TASK BRIEF: From the entries below, copy every line that holds the word "computer".
======== INPUT MATERIAL
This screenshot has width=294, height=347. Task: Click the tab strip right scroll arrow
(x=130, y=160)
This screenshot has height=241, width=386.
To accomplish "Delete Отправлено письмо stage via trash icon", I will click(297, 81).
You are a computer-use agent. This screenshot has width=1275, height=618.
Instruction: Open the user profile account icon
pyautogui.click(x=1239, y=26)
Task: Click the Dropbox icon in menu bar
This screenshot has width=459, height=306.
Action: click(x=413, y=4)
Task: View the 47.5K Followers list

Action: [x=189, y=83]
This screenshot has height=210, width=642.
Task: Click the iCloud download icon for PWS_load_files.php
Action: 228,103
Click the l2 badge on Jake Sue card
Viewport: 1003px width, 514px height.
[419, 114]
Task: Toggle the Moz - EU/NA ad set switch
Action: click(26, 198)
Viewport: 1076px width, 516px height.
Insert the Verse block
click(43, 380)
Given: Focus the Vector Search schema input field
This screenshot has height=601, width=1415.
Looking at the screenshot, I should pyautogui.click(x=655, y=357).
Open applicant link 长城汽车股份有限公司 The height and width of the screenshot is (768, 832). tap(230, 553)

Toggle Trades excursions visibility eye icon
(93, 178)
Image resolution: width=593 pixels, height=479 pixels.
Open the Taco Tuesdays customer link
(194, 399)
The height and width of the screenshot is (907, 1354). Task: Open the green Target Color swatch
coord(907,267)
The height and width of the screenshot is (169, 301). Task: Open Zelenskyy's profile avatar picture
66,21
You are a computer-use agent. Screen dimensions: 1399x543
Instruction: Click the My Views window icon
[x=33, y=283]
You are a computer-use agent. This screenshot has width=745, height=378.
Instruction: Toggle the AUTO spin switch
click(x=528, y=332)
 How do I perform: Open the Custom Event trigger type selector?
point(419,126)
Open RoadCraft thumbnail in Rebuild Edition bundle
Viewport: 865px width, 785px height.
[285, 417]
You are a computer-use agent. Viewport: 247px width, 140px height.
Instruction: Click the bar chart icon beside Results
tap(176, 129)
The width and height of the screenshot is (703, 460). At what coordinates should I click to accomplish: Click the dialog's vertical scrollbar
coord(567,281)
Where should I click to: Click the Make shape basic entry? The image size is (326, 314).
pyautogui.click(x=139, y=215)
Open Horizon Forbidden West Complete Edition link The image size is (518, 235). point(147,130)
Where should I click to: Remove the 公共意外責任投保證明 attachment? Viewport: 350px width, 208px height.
================
YOUR SOLUTION:
You are a computer-use agent. This screenshot has width=1275, height=618.
You are a computer-use agent. Screen dimensions: 1399x543
You are a computer-use agent. This screenshot has width=745, height=378.
You are a computer-use agent. Viewport: 247px width, 140px height.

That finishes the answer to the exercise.